● TASK DESCRIPTION: In the material below, pictures must be dropped. Repeat exactly, and only, the lines from the line with "Image resolution: width=708" to the line with "Image resolution: width=769", both ends included.

● DATA EXTRACTS:
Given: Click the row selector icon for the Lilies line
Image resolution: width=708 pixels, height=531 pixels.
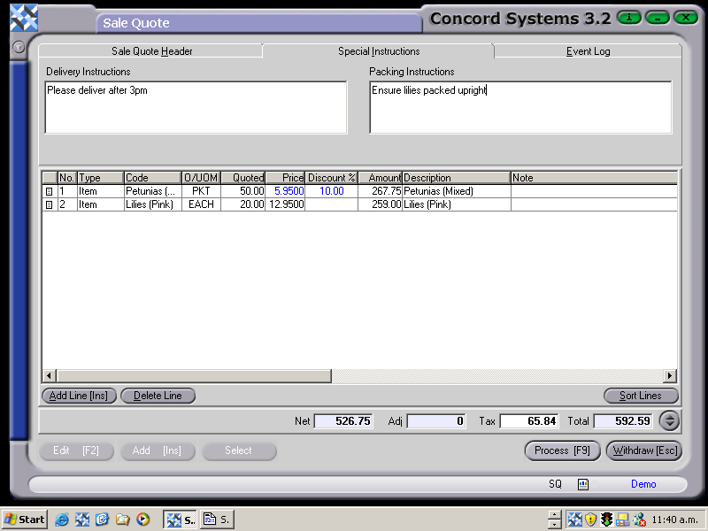Looking at the screenshot, I should pos(50,204).
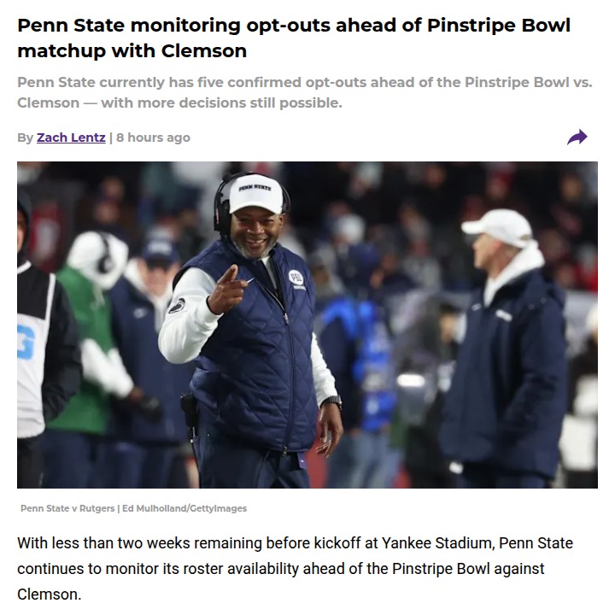
Task: Click the coach's white Penn State cap in photo
Action: tap(255, 193)
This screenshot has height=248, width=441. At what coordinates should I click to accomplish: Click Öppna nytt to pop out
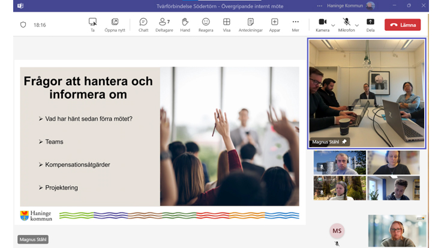coord(115,24)
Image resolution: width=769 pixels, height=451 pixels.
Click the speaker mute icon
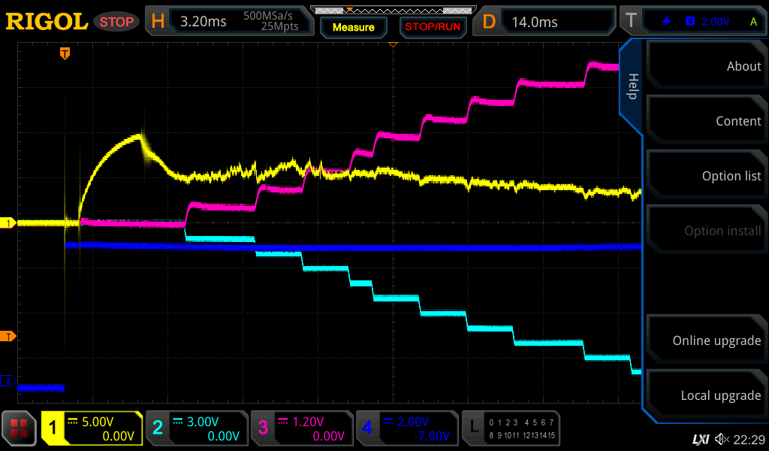click(x=722, y=439)
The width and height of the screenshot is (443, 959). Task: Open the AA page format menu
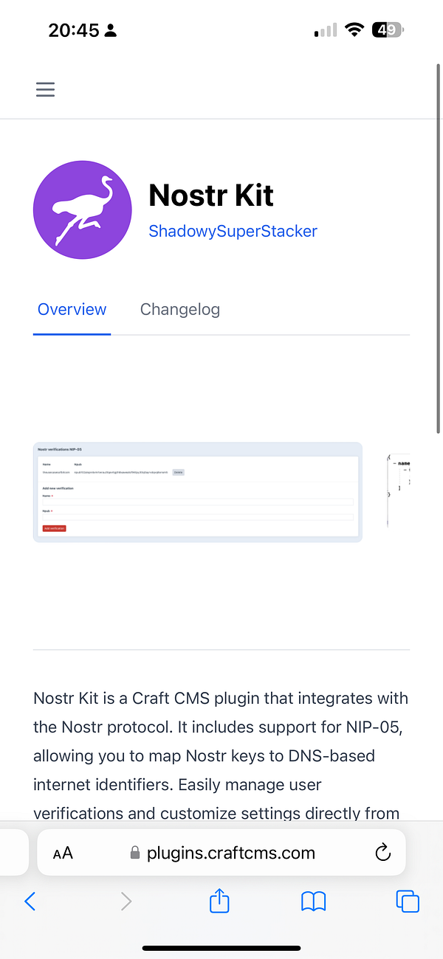pos(63,854)
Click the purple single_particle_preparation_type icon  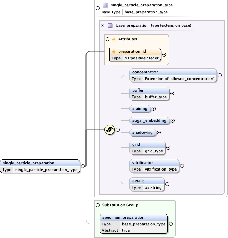point(105,5)
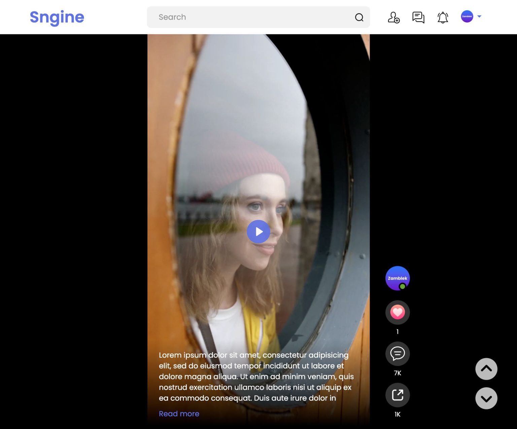Expand the caption via Read more
This screenshot has height=429, width=517.
pyautogui.click(x=179, y=414)
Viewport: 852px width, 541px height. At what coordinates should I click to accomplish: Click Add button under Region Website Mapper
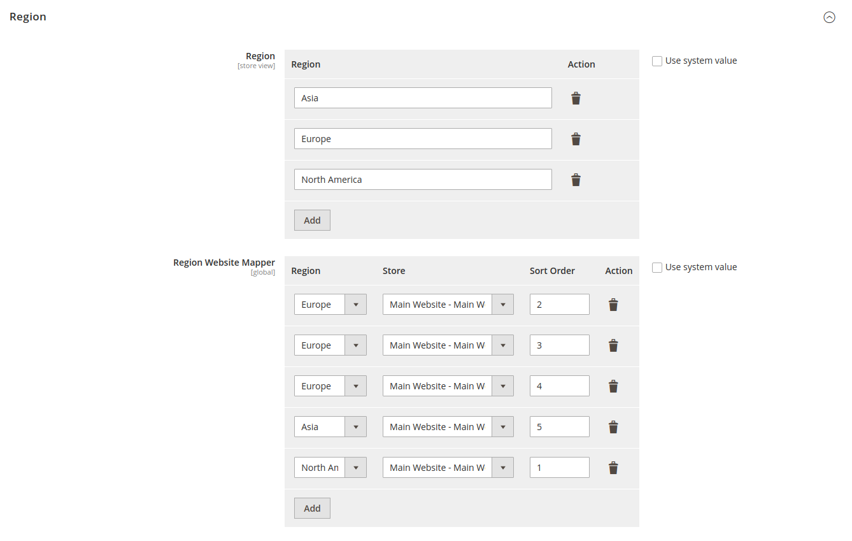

● EXERCISE OUTPUT:
Image resolution: width=708 pixels, height=531 pixels.
Looking at the screenshot, I should pos(50,204).
Task: Click the coach's white Penn State cap in photo
Action: tap(255, 193)
This screenshot has height=248, width=441. At what coordinates should I click to accomplish: Click Öppna nytt to pop out
coord(115,24)
Image resolution: width=769 pixels, height=451 pixels.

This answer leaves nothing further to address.